It was born out of the Apache HTTP Server Project in an effort to develop and maintain an open-source HTTP server for modern operating systems including UNIX and Windows NT. A survey by Netcraft found that more than 68% of the web sites on the Internet are using Apache which the developers claim make it more widely used than all other web servers combined so you know you're in good hands from the start.
However, be warned if you've never used or configured a server before as this is not loaded with wizards and quick start hints to get you going. Fortunately, there is extensive documentation however that takes you through the whole installation process step by step, plus there's an extensive Wiki.
When you run the installation file, you'll be prompted whether or not you want to run Apache for all users (installing Apache as a Service), or if you want it installed to run in a console window when you choose the Start Apache shortcut. You'll then be asked for your Server name, Domain name and an administrative email account. After this, Apache takes care of much of the configuration but you'll still need to know a little about where and how you want it to install files in various directories.
Apache Server is one of the most successful cross platform open source servers on the net - invest the time in learning how to configure it and you won't be disappointed.

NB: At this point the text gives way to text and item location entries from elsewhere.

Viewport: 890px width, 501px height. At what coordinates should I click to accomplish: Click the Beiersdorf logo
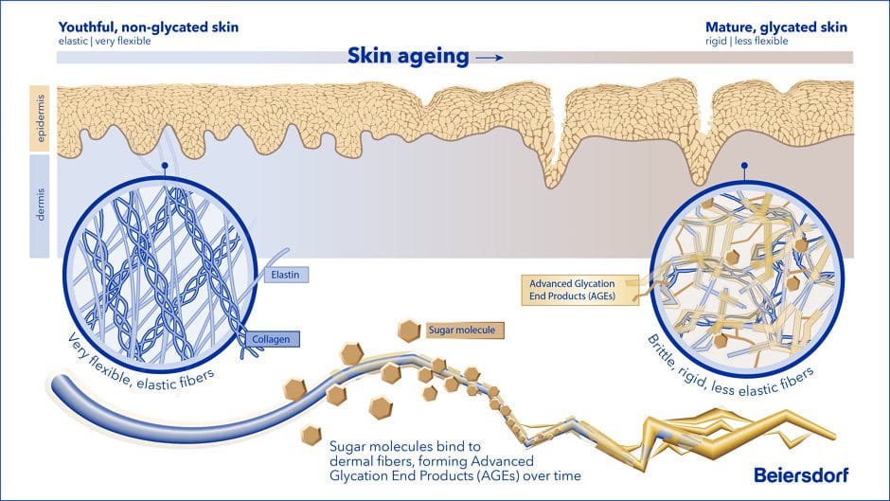pyautogui.click(x=801, y=474)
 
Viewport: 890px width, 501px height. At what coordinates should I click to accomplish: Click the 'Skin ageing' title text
pyautogui.click(x=407, y=56)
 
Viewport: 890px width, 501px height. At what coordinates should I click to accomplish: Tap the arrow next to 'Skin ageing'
pyautogui.click(x=490, y=58)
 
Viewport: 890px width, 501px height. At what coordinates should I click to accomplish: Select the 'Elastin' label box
pyautogui.click(x=285, y=275)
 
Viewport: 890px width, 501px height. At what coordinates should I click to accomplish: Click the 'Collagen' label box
pyautogui.click(x=276, y=337)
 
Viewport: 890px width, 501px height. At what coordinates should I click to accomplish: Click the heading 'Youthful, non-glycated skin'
pyautogui.click(x=149, y=27)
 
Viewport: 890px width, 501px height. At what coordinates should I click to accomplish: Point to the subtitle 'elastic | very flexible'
pyautogui.click(x=104, y=42)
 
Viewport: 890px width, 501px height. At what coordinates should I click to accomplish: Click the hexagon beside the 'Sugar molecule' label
pyautogui.click(x=409, y=331)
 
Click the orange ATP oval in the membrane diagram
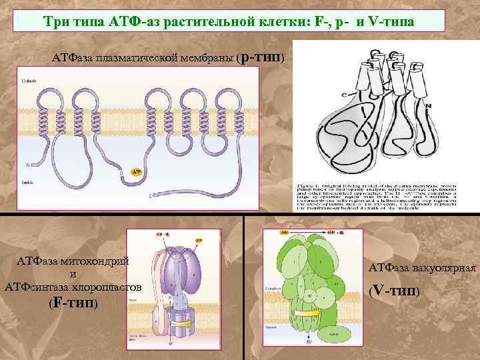point(136,172)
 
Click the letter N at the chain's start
point(28,164)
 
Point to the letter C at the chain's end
point(121,173)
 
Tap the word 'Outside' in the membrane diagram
point(29,80)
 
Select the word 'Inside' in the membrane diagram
point(28,181)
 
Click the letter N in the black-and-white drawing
point(427,106)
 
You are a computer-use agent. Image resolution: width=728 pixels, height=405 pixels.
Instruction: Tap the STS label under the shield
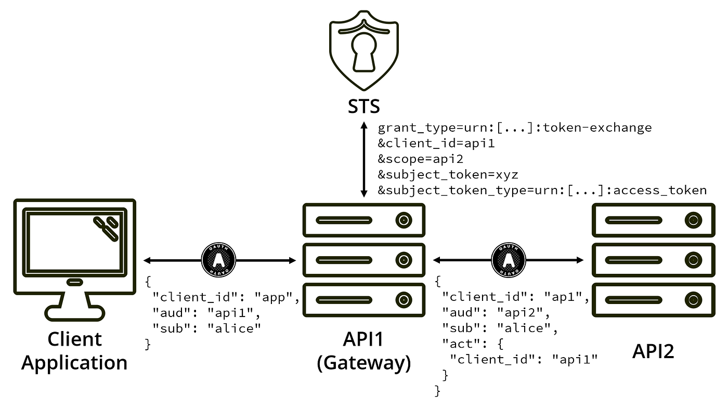[363, 106]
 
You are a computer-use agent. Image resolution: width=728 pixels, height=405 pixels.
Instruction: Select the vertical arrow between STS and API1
[364, 159]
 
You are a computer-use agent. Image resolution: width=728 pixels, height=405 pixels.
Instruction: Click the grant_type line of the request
[514, 128]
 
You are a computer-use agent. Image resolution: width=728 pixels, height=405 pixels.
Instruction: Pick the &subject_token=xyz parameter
[448, 174]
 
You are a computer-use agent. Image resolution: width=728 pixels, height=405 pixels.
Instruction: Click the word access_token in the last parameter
[660, 190]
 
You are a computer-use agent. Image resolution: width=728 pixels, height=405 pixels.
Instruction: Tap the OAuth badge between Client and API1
[218, 260]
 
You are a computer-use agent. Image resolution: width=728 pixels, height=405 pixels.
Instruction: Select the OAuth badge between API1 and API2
[509, 260]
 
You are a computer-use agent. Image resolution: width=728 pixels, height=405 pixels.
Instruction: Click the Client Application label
[74, 350]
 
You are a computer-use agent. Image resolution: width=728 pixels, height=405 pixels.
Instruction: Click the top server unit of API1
[364, 220]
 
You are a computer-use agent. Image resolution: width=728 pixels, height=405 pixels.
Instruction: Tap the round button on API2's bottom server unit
[692, 299]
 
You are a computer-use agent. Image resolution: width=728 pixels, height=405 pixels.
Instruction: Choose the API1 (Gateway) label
[363, 350]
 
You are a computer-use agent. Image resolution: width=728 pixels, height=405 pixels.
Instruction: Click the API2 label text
[653, 351]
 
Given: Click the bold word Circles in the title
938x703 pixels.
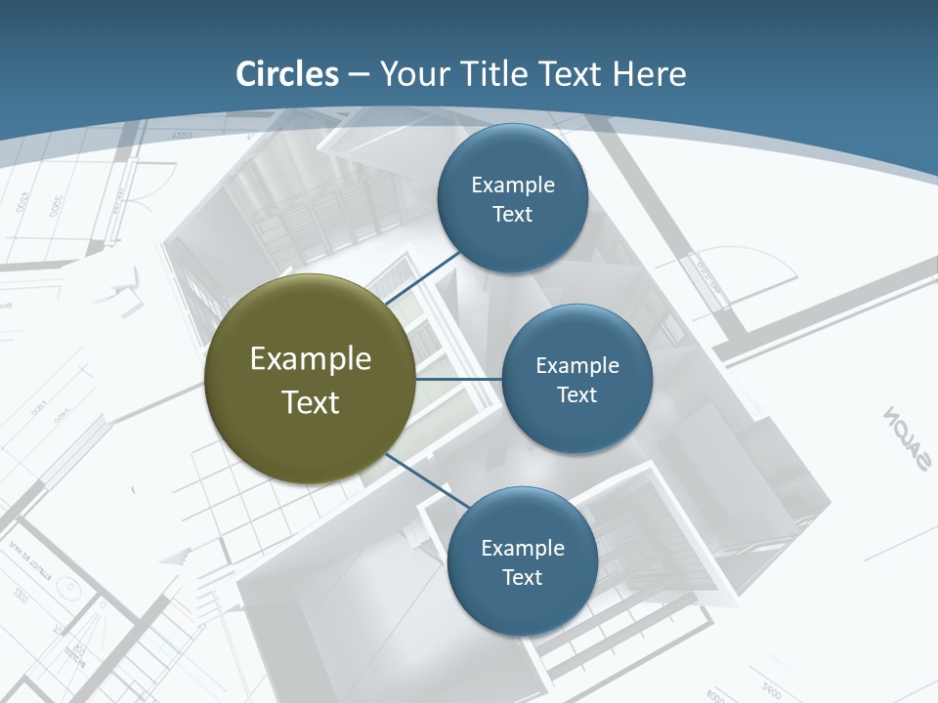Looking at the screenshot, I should coord(287,74).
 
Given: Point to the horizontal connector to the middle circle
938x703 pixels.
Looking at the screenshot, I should coord(459,379).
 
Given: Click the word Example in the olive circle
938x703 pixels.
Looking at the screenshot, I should coord(311,359).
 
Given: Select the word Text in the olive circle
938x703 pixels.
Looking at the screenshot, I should coord(311,402).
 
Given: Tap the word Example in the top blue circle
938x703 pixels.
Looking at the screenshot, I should coord(513,185).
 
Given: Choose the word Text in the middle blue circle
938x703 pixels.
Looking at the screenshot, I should coord(576,394).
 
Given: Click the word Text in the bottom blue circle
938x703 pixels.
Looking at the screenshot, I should coord(522,577).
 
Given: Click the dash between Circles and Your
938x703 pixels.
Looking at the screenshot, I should coord(359,75).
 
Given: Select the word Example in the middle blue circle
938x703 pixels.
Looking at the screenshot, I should coord(576,365).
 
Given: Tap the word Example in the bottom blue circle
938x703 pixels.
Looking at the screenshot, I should coord(522,548).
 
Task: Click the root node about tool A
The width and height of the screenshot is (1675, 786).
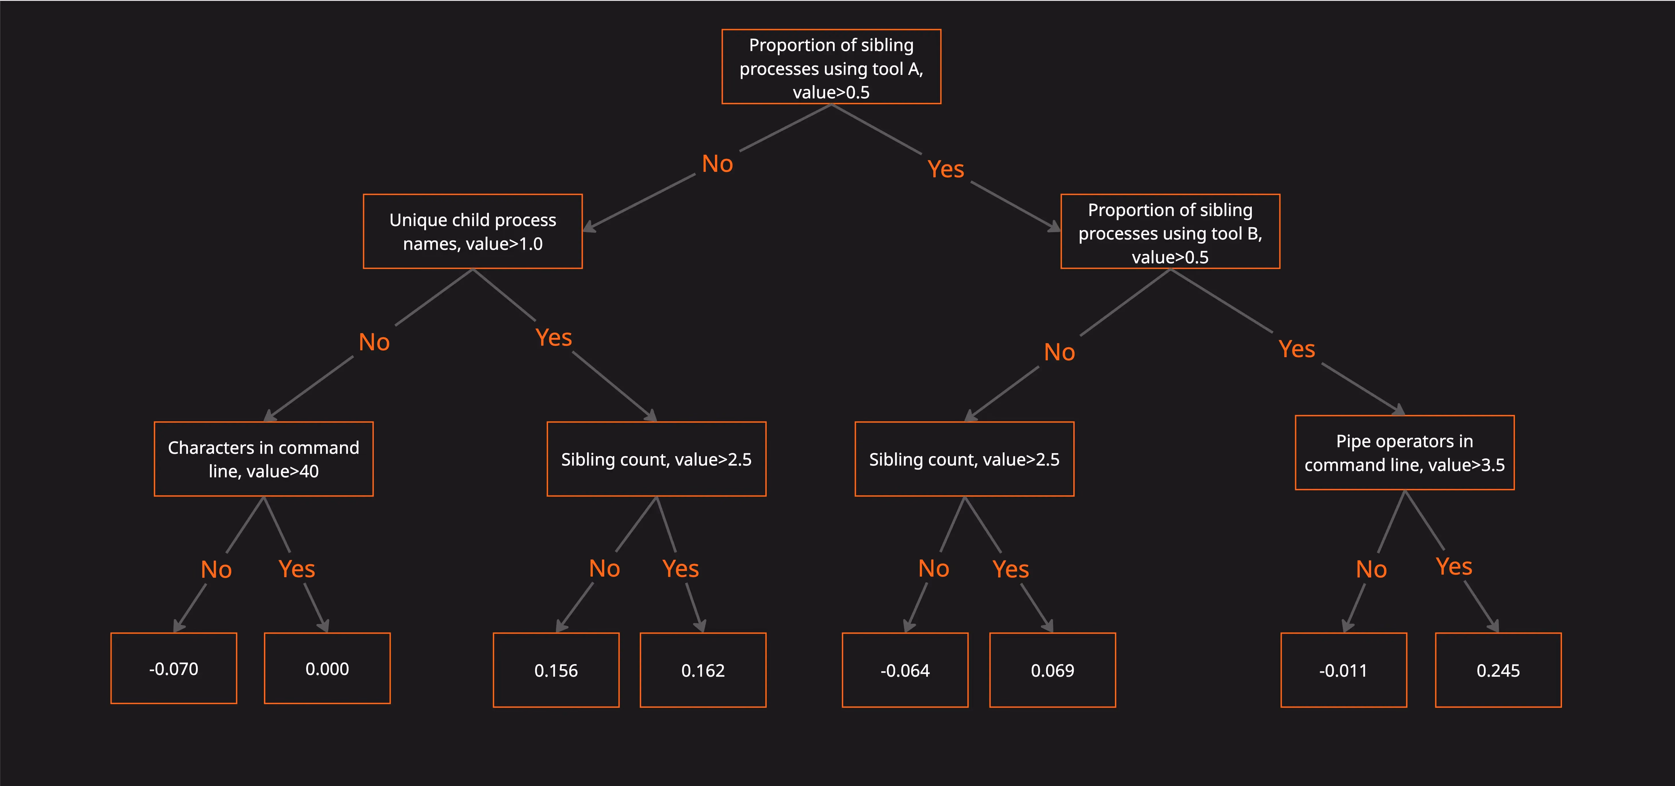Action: pos(831,66)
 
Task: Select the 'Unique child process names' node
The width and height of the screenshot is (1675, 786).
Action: pos(473,231)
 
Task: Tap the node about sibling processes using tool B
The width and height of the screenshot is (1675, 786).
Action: pos(1170,231)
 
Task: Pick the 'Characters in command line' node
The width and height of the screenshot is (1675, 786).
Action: pos(263,459)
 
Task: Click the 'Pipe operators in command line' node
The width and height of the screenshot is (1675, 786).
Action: pos(1404,452)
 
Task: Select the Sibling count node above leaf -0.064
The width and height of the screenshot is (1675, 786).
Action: pos(964,459)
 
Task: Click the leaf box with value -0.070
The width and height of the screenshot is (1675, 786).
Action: pos(174,668)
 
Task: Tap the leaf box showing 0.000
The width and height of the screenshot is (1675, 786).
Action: pos(327,668)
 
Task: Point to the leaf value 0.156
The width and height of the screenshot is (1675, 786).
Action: pos(556,670)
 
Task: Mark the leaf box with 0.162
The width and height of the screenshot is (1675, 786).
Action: pos(703,670)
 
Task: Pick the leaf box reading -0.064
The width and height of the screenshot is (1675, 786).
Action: pos(905,670)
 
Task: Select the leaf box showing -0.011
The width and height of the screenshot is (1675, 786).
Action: pos(1343,670)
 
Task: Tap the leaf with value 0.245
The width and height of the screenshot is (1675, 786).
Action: pos(1498,670)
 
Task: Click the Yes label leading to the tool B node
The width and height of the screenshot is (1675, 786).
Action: pos(945,169)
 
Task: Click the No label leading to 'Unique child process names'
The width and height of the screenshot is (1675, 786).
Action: pos(717,164)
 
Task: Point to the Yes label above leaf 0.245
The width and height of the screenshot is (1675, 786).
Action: pos(1454,566)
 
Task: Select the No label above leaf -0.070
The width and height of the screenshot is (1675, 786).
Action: pos(216,569)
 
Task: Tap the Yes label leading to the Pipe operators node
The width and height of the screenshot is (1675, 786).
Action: pos(1297,349)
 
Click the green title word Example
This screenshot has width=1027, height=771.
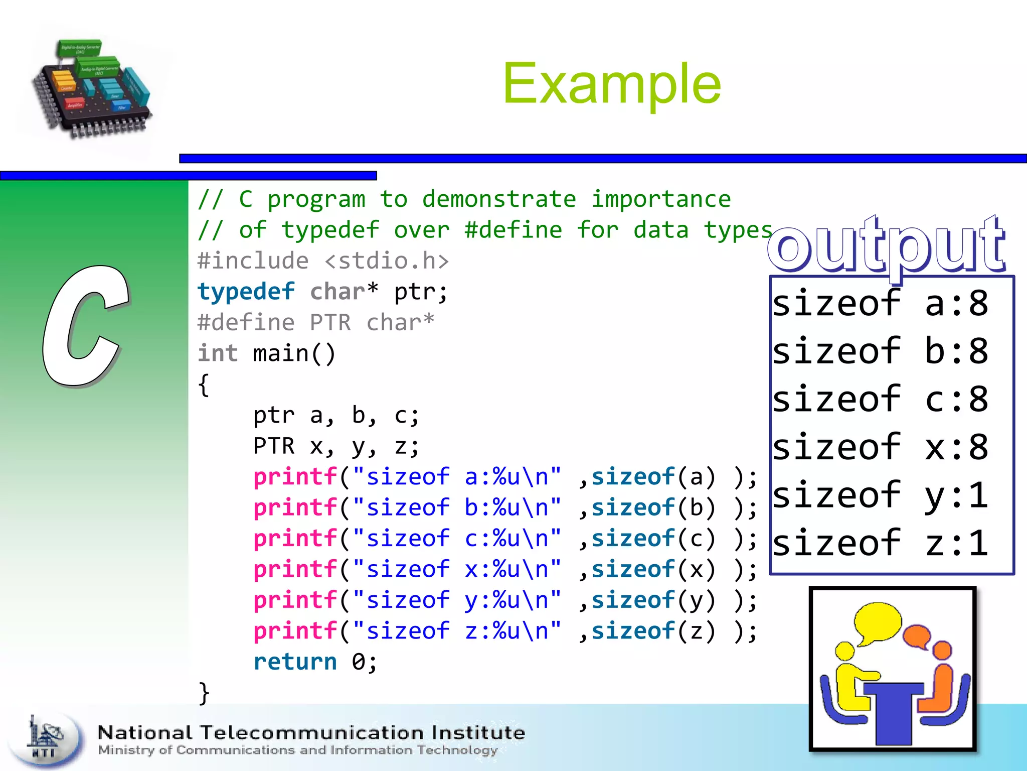point(612,84)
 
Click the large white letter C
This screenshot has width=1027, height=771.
point(85,326)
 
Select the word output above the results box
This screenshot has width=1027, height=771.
point(887,246)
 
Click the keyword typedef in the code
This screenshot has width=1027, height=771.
point(246,292)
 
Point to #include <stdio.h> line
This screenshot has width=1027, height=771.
point(323,261)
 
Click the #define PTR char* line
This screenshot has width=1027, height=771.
point(316,323)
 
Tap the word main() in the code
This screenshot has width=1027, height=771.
point(294,354)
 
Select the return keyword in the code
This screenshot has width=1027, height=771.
point(295,662)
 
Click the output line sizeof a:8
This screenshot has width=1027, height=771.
point(880,303)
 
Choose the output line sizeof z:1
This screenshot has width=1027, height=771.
point(880,543)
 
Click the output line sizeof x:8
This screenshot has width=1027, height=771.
point(880,447)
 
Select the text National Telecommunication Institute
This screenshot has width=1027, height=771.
point(311,733)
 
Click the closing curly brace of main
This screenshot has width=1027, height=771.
point(204,693)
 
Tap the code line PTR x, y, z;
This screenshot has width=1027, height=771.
point(336,446)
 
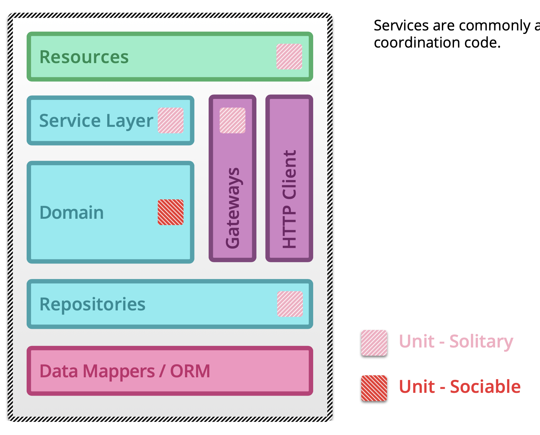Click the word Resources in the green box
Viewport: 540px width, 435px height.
(x=84, y=57)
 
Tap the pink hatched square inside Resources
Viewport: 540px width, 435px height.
(x=289, y=57)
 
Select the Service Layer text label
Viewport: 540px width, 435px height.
(x=96, y=121)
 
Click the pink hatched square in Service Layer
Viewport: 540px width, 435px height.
(x=171, y=120)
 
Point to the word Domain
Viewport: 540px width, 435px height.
(x=72, y=212)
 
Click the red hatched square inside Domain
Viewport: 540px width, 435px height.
(x=171, y=212)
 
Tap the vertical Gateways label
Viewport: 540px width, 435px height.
(x=233, y=208)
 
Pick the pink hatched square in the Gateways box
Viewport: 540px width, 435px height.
(x=233, y=120)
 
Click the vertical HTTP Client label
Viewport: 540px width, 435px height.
(x=289, y=199)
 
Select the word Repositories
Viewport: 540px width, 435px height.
(x=92, y=304)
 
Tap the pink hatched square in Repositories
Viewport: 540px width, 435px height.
(x=290, y=304)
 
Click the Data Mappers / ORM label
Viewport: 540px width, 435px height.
(x=125, y=371)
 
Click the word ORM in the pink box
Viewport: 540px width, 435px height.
(x=190, y=371)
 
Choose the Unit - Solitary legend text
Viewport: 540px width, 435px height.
(x=456, y=342)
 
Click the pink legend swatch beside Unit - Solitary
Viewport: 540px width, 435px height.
(x=374, y=343)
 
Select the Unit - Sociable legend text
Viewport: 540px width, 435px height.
(x=459, y=387)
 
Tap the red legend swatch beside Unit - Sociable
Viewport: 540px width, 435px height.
(x=374, y=388)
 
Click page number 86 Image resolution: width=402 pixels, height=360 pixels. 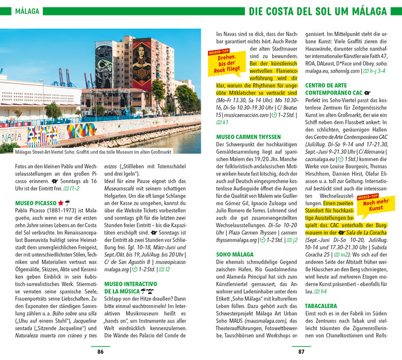tap(100, 352)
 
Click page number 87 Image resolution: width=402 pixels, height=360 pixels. tap(302, 352)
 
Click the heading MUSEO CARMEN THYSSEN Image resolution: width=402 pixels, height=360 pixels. tap(249, 137)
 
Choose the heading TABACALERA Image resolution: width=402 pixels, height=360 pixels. tap(321, 306)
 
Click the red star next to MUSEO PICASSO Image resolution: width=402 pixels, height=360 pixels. tap(61, 189)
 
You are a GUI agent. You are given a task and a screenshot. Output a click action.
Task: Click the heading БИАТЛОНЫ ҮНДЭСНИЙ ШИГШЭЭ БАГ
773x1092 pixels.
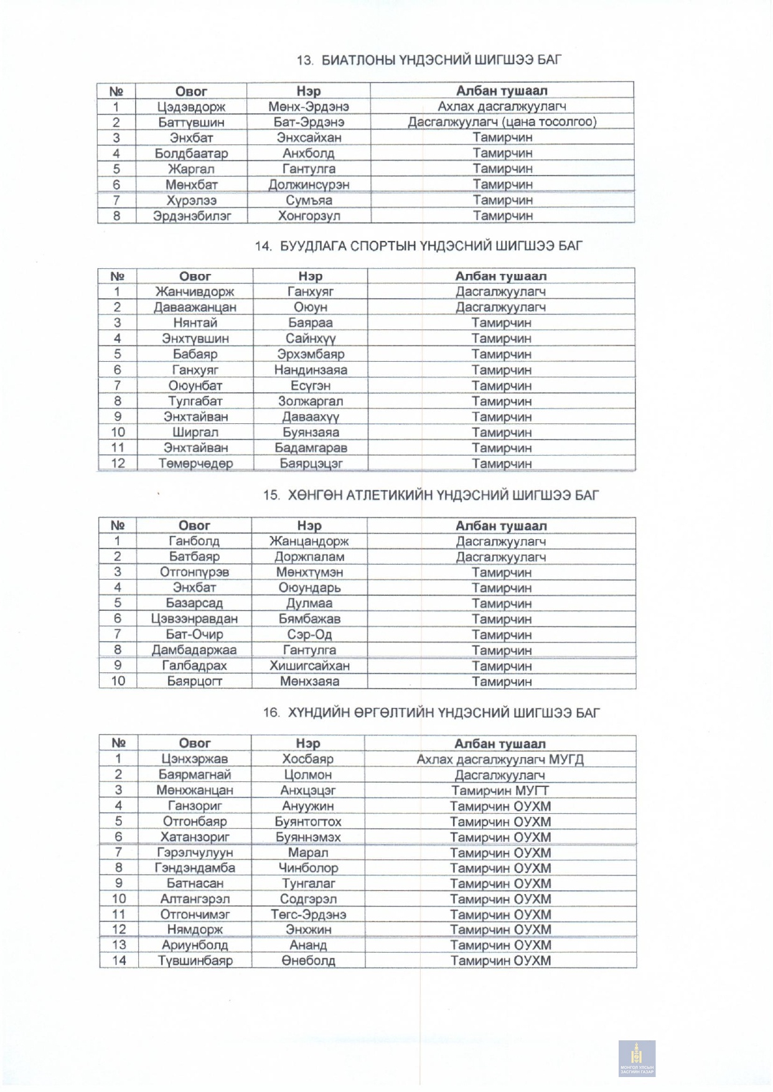coord(429,60)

- * Notably, this release was updated to reflect the OpenSSL Project's release 0.9.8m of the openssl library, and addresses CVE-2009-3555 (cve.mitre.org), the TLS renegotiation prefix injection attack. This release further addresses the issues CVE-2010-0408, CVE-2010-0425 and CVE-2010-0434 within mod_proxy_ajp, mod_isapi and mod_headers respectively. * This version of httpd is a major release and the start of a new stable branch, and represents the best available version of Apache HTTP Server. New features include Smart Filtering, Improved Caching, AJP Proxy, Proxy Load Balancing, Graceful Shutdown support, Large File Support, the Event MPM, and refactored Authentication/Authorization.